[THE RECORDS]

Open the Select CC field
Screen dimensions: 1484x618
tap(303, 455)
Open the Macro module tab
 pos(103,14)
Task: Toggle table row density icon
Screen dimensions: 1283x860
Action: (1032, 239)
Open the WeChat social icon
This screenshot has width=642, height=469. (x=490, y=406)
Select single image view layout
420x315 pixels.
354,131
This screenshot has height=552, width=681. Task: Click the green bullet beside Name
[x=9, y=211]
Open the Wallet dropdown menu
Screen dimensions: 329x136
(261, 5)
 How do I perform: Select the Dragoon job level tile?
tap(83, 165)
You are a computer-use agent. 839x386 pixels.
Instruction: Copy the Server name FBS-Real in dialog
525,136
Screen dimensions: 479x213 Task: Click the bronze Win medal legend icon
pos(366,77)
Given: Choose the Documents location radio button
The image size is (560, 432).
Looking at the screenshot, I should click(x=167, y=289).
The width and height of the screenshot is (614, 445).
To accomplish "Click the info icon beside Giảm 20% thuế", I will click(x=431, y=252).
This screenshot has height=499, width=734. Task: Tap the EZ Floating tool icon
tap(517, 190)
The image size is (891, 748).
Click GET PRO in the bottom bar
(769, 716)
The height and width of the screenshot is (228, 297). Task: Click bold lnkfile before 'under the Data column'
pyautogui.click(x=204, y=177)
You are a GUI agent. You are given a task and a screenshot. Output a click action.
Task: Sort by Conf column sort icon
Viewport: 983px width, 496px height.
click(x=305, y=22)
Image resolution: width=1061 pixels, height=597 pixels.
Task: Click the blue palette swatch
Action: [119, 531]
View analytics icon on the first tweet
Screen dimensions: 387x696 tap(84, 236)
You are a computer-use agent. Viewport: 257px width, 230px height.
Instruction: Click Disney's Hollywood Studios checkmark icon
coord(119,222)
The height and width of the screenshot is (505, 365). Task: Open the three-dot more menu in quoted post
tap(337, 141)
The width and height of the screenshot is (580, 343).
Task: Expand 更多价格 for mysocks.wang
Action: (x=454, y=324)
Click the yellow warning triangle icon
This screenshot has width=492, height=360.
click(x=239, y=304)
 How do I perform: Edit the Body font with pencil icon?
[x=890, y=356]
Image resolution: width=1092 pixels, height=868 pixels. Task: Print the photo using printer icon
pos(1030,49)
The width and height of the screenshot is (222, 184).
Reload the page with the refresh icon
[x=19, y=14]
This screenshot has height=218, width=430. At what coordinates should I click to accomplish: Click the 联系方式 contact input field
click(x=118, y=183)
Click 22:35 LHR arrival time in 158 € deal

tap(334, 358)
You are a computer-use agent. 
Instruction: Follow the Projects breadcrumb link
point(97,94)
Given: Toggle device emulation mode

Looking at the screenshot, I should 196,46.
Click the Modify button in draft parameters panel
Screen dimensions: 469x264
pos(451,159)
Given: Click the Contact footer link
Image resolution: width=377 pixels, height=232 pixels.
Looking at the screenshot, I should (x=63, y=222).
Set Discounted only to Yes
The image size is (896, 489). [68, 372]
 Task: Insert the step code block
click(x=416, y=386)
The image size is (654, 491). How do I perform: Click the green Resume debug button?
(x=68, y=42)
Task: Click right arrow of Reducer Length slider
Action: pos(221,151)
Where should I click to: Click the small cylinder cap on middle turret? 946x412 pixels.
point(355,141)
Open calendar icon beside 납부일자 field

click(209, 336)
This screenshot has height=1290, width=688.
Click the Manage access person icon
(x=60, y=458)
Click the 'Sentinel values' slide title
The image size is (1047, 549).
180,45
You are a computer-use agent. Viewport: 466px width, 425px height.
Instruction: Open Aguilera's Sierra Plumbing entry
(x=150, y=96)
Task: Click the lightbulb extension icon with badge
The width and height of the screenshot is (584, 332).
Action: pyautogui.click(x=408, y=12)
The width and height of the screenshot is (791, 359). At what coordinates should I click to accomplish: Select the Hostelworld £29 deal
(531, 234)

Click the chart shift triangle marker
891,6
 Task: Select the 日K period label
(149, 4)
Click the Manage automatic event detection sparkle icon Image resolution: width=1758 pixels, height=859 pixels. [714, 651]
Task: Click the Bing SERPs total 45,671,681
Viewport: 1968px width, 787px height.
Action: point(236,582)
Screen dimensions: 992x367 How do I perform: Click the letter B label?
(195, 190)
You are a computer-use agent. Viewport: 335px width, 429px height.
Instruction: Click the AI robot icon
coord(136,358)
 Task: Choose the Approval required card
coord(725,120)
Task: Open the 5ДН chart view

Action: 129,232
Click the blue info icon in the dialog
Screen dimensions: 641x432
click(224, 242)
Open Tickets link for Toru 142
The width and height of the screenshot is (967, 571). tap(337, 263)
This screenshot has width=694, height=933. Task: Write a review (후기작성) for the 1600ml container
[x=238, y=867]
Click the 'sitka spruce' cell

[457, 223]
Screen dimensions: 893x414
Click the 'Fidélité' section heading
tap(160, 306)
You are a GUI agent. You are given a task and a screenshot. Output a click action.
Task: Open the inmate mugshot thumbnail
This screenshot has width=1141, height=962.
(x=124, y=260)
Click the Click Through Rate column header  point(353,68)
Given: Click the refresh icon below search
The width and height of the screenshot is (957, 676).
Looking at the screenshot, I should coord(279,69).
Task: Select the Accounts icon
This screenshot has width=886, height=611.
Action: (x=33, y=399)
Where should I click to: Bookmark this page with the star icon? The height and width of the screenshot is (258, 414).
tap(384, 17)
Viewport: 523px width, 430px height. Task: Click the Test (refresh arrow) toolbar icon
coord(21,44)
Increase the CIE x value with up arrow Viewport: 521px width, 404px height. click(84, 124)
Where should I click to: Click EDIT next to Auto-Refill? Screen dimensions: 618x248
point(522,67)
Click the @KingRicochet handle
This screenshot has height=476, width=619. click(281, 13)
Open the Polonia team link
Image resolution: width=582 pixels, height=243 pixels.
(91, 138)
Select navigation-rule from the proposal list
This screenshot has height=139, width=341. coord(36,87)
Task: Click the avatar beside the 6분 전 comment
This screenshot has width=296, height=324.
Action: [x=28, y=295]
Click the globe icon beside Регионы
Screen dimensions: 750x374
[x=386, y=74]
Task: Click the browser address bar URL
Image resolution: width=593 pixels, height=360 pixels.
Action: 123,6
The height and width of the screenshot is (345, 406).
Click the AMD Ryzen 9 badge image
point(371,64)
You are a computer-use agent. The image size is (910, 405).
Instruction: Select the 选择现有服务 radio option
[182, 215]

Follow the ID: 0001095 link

[/THE RECORDS]

◆ PROMPT
Lines, not occurrences, are what count: report how many lines of the records above include the word "agent", and nothing else.

◆ RESPONSE
8